Until now, High Bandwidth Memory (HBM) memory was mainly used in AI servers, centers with large databases and the most powerful GPU accelerators due to extremely high data flow, but Samsung is now trying to bring this technology down to the mobile segment as well.
The problem with classic mobile memory is the limited number of I/O channels and large signal losses when the operating speed is increased. Samsung is therefore developing a completely new architecture based on vertical copper conductors and FOWLP packaging technology, which the company already uses in advanced Exynos chips.
The new technology uses a Vertical Copper Post Stack system where memory layers are placed in a kind of “stepped” structure to increase data flow and better thermal efficiency.
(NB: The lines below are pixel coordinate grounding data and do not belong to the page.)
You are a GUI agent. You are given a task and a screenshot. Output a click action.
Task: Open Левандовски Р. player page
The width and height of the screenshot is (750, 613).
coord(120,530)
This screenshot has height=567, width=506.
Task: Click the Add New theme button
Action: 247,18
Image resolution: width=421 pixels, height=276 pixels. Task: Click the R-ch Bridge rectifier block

HBM memory could drastically speed up AI phones
Samsung allegedly managed to increase the ratio of the height and width of the copper lines from the previous 3-5:1 to even 15-20:1, which significantly increases the data flow in the memory.
However, there is a serious technical challenge as very thin copper lines can bend or crack when the diameter drops below 10 micrometers. That’s why Samsung uses Fan-Out Wafer Level Packaging technology, which additionally strengthens the entire structure and at the same time increases the number of I/O connections.
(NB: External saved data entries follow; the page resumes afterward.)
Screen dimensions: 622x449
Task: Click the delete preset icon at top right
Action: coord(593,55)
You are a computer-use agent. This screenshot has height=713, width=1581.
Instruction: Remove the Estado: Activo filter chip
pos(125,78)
SamsungReports claim that the new architecture could bring about 30% higher data throughput compared to existing solutions used for the memory subsystem in mobile devices. It is not yet known when the mobile HBM will first appear on the market, but some sources mention the future Exynos 2800 and Exynos 2900 chips as the first candidates.
It is also mentioned that Apple is investigating HBM technology for future iPhone models, while Huawei is reportedly working on similar solutions.
However, the biggest problem currently remains the cost of memory. Due to the huge price increase of DRAM and NAND chips in recent years, phone manufacturers are very cautious about introducing HBM memory into mobile devices.
Samsung is practically trying to turn phones and tablets into much more serious local AI platforms that would perform part of the AI processing directly on the device without relying on cloud infrastructure, reports Wccftech.